# Help with strawberry wine



## Lost40Vinter (Feb 10, 2011)

I am going to be starting a batch of strawberry wine this weekend and my recipe calles for citric acid. All I have is tartaric acid for my acid supply. Can use some lemon extract and the tartaric acid for a substitute for this recipe? I know recipies can be altered and was wondering if this adjustment would effect the wine?


----------



## Tom (Feb 10, 2011)

Please post recipe


----------



## winemaker_3352 (Feb 10, 2011)

Before adding any type of acid - i would make sure you have the equipment to test the acid level. With fruit wines you want the TA to be between .60 and .65.

I usually add acid blend - which is a mix of 3 acids (Tartaric, Malic, Citric).

But if all you have is Tartaric Acid I believe you will be fine just adding that in. I am not sure about the lemon juice.


----------



## Tom (Feb 10, 2011)

Also, do not add sugar blindly just because a recipe call for it. 
USE your Hydrometer!


----------



## ohbeary (Feb 10, 2011)

L40V, your strawberries will contain oxalic acid already although not a lot, tartaric at 1tsp per gallon/5ltr should be ok, crush and add 1ltr water per kg add champagne yeast starter and pectolase @ 1tsp per gallon/5ltr, ferment for 3 days and take a sample to check SG it will be very low 1010 or less add grape juice, 1tr juice to every 3ltr must check SG and add sugar to increase SG to 1080 (10.6%), ferment on pulp 3 more days and strain into vessel with airlock, ferment to dry(990).

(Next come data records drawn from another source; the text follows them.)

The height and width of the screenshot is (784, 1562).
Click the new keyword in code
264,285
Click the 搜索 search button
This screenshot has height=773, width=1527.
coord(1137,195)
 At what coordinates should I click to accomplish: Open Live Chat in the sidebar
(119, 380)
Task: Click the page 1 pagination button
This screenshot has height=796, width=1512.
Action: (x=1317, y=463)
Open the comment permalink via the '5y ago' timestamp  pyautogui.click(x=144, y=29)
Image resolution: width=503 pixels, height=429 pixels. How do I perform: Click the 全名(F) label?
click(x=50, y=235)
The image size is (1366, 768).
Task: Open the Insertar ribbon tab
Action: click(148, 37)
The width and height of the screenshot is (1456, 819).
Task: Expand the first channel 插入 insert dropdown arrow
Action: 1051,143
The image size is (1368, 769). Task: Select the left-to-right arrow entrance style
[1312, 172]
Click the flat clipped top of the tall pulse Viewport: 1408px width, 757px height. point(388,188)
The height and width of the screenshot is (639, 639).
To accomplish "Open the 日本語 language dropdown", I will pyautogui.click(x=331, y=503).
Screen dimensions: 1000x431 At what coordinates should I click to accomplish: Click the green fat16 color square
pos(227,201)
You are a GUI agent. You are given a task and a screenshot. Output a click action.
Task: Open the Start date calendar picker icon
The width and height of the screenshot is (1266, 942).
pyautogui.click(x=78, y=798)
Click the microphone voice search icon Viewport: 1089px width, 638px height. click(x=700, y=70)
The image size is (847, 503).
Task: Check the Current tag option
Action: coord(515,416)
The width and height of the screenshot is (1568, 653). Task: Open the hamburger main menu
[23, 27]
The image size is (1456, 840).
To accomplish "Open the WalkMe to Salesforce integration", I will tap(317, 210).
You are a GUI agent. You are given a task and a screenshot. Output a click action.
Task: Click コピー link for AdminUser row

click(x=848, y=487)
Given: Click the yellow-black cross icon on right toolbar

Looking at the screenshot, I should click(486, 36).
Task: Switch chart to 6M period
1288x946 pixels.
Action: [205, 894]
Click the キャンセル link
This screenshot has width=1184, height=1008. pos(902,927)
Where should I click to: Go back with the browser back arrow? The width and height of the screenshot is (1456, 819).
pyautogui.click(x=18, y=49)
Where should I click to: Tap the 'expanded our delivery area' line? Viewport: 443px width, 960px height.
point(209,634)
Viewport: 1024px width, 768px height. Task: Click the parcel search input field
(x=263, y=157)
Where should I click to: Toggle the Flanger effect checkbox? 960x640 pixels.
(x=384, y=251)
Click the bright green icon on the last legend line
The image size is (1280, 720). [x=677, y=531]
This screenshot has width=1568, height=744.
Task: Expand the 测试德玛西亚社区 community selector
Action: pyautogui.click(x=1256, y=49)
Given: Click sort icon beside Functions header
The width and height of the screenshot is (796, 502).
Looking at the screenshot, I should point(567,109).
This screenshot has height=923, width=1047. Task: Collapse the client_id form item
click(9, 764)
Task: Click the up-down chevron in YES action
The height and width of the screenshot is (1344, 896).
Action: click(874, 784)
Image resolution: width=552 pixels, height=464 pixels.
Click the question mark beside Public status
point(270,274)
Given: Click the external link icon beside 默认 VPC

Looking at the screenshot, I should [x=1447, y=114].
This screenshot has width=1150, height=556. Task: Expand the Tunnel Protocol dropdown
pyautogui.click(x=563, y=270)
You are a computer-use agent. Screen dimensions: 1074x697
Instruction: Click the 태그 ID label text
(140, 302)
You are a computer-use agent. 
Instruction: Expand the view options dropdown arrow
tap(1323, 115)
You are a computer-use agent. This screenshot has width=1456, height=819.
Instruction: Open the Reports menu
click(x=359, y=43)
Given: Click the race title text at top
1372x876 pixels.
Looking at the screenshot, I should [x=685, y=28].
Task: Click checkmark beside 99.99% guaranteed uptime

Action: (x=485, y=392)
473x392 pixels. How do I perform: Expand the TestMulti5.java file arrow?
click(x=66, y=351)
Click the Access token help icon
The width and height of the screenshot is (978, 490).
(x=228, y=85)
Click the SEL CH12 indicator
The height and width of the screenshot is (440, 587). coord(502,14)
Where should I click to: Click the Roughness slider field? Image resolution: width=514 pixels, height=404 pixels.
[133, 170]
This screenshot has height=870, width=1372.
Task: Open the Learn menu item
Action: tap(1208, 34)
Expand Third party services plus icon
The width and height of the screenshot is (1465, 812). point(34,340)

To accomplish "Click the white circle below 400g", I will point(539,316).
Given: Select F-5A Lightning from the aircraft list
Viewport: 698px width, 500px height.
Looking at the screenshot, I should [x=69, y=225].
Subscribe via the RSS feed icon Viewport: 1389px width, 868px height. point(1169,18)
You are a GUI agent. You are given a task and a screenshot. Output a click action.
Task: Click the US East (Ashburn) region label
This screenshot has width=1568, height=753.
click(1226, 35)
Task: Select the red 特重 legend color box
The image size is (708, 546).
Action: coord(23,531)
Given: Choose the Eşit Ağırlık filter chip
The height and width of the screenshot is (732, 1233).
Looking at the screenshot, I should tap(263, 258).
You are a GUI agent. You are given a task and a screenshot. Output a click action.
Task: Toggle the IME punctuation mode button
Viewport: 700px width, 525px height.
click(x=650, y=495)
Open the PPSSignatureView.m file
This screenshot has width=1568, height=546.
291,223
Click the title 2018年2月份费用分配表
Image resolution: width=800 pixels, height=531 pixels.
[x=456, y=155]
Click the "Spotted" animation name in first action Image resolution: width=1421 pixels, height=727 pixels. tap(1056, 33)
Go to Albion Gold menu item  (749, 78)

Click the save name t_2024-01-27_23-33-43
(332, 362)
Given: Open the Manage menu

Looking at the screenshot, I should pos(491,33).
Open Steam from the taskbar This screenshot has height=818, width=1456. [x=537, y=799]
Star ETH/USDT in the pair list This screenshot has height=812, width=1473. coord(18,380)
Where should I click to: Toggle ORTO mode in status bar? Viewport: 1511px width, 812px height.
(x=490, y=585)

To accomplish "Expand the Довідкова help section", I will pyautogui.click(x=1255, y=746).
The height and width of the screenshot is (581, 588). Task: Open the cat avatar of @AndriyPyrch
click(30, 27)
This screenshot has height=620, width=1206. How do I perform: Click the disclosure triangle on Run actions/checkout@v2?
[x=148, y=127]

I used this method with 50lbs of strawberries that I was given as unsaleable due to chilling, they made wonderful wine


----------



## Lost40Vinter (Feb 10, 2011)

Thanks for the replies everybody! I got the recipe off of Jack Keller's site. I dug deeper in my supplies and found my citric acid. I started it tonight and I followed the recipe which called for a can of Welches White Grape juice. The recipe called for brining the sugar disolved in water to a boil, then poured over the strawberries. I am waiting for the sugar water/strawberries to cool to 80 Degrres F before I add the syrup drained from the berries, grape juice, and dry ingredients. I am going to take a hydrometer reading before I add the yeast and adjust to 1.080 if it is too low. As for testing the acidity, I only have PH strips (on a budget) but I don't have acid testing equipment yet (B-day in June ). I am planning on making this a sweet wine, so I am shooting for an initial hydrometer reading of 1.080 and seeing how it ends up. If it is too dry when all fermentation is done, I will back sweeten in the end. Also the yeast I will be using Red Star Cote de Blancs yeast. The Lees from this batch is going to make my venture into Skeeter Pee production. I also added some bentonite to the mix. I've picked up a couple books from the public library to help me with any problems that might arise (First Steps in Wine Making and Techniques in Home Winemaking).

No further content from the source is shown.